Extrait du document:
* * *

Une fois saisi d’une contestation, le Conseil de prud’hommes peut confier toute mesure d’instruction au médecin inspecteur du travail territorialement compétent (C. trav., art. L.4624-7).
Il ne s’agit que d’une possibilité et non d’une obligation.
Ainsi, le Conseil de prud’hommes peut estimer qu’il n’est pas nécessaire de confier une mesure d’instruction au médecin inspecteur du travail, notamment s’il considère que les éléments versés aux débats par les parties permettent de trancher le litige sans que d’autres mesures ne soient utiles.
Dans l’hypothèse où une mesure d’instruction est confiée au médecin inspecteur du travail, le Conseil de prud’hommes définit la mission d’expertise sous forme de questions et impartit un délai à l’expert, ce délai devant être raisonnable (CPC, art. 265).
Dans le cadre de sa mission, les pièces médicales contenues dans le dossier médical tenu par le médecin du travail sont remises à ce dernier, avec l’accord du salarié. Le salarié a la possibilité de s’opposer à cette communication mais il ne pourra pas refuser un examen médical par l’expert.
Le médecin inspecteur du travail a la faculté de se faire assister par un tiers et peut également entendre le médecin du travail (C. trav., art. L.4624-7).

* * *

Données fournies:
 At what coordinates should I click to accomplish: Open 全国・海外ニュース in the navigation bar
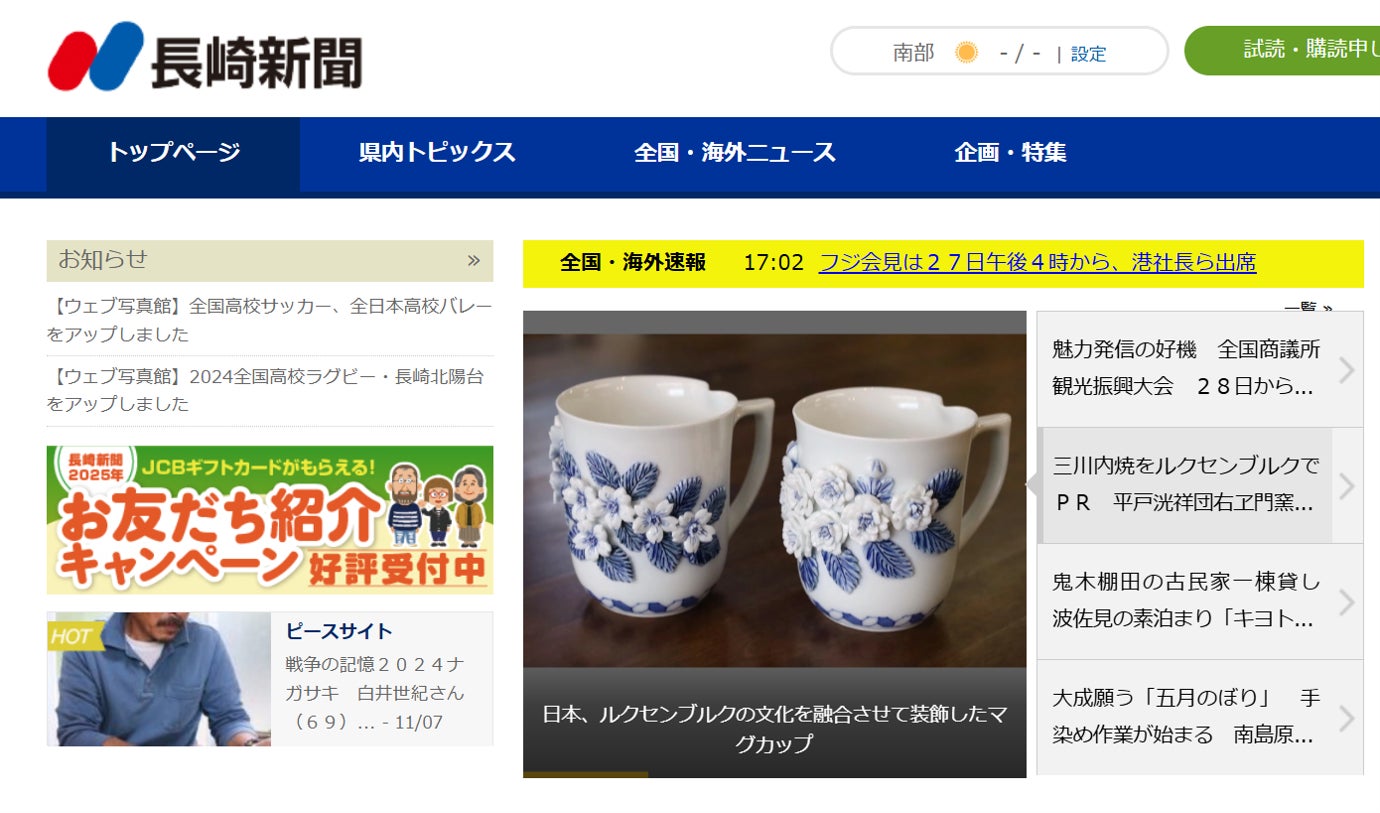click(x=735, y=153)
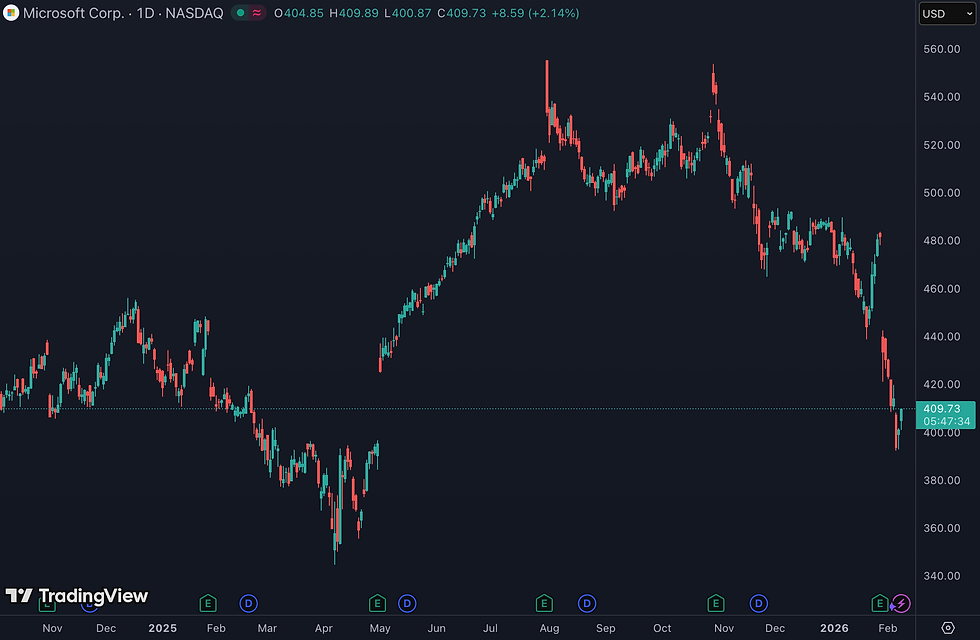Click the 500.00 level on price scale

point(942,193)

* * *

Consignes de travail:
a: Présentez sous forme de liste le paragraphe de l'extrait du document qui commence par « Dans l’hypothèse où une mesure d’instruction ». Conservez ses faits essentiels.
b: D’après l’extrait du document, par qui le médecin inspecteur du travail peut-il se faire assister ?
c: Rédigez la suite de l’extrait du document sur la mesure d’instruction confiée au médecin inspecteur du travail. Commencez après sa dernière phrase.

Réponses attendues:
a:
- Le Conseil de prud’hommes peut confier une mesure d’instruction au médecin inspecteur du travail.
- Il définit alors la mission d’expertise sous forme de questions.
- Il impartit un délai à l’expert, et ce délai doit être raisonnable (CPC, art. 265).

b: Il peut se faire assister par un tiers.

c:
Il peut se déplacer sur site afin de réaliser l’étude de poste, éventuellement en présence des parties au litige et de leurs avocats. Le médecin inspecteur du travail reçoit les parties, afin de leur exposer ses conclusions et recevoir leurs observations avant l'audience du Conseil de prud'hommes (QR min. trav. du 26-10-2020).
A la fin des actes qu’il juge nécessaires, le médecin inspecteur du travail remet un rapport d’expertise au Conseil de prud’hommes dans lequel il répond aux questions qui lui ont été posées, tout en veillant à respecter le secret médical.
En parallèle des mesures d’instructions, l’employeur ne pouvant pas accéder aux éléments médicaux ayant fondé les avis, propositions, conclusions écrites ou indications émis par le médecin du travail compte tenu du secret médical, peut mandater un médecin à qui seront notifiés ces informations. Il doit toutefois en informer le salarié.
Quelles sont les conséquences pour l’employeur de la décision rendu par le Conseil de prud’hommes ?
A l’issue de l’expertise, les parties sont convoquées devant le Conseil de prud’hommes, étant précisé que la présence de l’expert n’est pas requise.
La décision rendue par le Conseil de prud’hommes, tranche le litige et se substitue aux avis, propositions, conclusions écrites ou indications du Médecin du travail contestées.
Ainsi, le Conseil de prud’hommes doit préciser si le poste de travail du salarié est compatible avec l’état de santé du salarié et si des aménagements doivent y être apportés ou si le salarié est inapte à l’occuper.
Il ne doit pas indiquer les raisons médicales permettant de rendre cette décision car celles-ci sont couvertes par le secret professionnel.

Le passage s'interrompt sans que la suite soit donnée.